Milliardenkosten und neue Steuerung: Budgets und Dashboard ab 2027
Die internen KI-Ausgaben von Meta steuern in diesem Jahr auf Milliardenhöhe zu. Grund dafür ist auch die exzessive Nutzung von KI-Tools, die durch die bisherigen Bewertungsanreize gefördert wurde. Um die Kosten zu begrenzen, plant das Unternehmen ab 2027 Budgets für die interne KI-Nutzung sowie ein zentrales Dashboard zur Steuerung der Ressourcen. Die Überwachung der KI-Nutzung der Mitarbeiter bleibt jedoch bestehen: Seit April erfasst Meta die Nutzung zu Trainingszwecken. Diese Daten fließen nach Angaben des Unternehmens nicht in die Leistungsbewertung ein. Die neuen Bewertungskriterien – Qualität, Geschwindigkeit und Komplexität der Arbeit – ersetzen die bisherigen Metriken wie KI-Adoptions-Dashboards und Token-Zähler. Dadurch entfällt der direkte Anreiz, möglichst viele Tokens zu verbrauchen, weil die Bewertung nicht mehr an die Nutzungsmenge gekoppelt ist. Stattdessen zählt das tatsächliche Arbeitsergebnis. Die geplanten Budgets und das Dashboard sind Teil einer umfassenderen Strategie, die internen KI-Kosten zu kontrollieren, ohne die Einführung von KI-Tools zu stoppen. Das interne Memo betont, dass Führungskräfte nun darauf achten sollen, was Ingenieure tatsächlich optimieren: die Qualität und den Umfang ihrer Arbeit, nicht die Menge der verbrauchten Tokens. Die Kostenentwicklung war einer der Auslöser für die Rücknahme der Metrik.
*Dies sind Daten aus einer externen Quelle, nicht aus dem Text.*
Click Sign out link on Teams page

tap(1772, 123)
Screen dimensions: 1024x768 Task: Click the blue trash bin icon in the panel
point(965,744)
Hatch und die Skepsis der Mitarbeiter: Datenschutz als Hürde
Parallel zur Rücknahme der KI-Nutzungsmetriken testet Meta das neue agentische KI-Tool Hatch, das Computeraufgaben automatisiert erledigen soll. Einige Mitarbeiter zögern jedoch, Hatch mit ihren persönlichen Konten zu verbinden – aus Datenschutzgründen. Die Tests laufen, während der Token-Verbrauch der Beschäftigten weiter steigt, auch ohne den Druck durch die Leistungsbewertung. Meta-CTO Andrew Bosworth hatte bereits früher in einem internen Memo erklärt, niemand solle KI-Tools nur nutzen, um Metriken zu erfüllen. Diese Mahnung gewinnt angesichts der Datenschutzbedenken und der Kostenentwicklung an Bedeutung. Das Unternehmen steht vor der Aufgabe, die Einführung von Hatch voranzutreiben, ohne neue Fehlanreize zu schaffen oder die Privatsphäre der Mitarbeiter zu gefährden. Hatch soll eigenständig Aufgaben am Computer erledigen, was den Arbeitsalltag verändern könnte. Die Skepsis einiger Beschäftigter zeigt, dass die interne Akzeptanz agentischer KI-Tools nicht allein über Leistungskennzahlen gesteuert werden kann.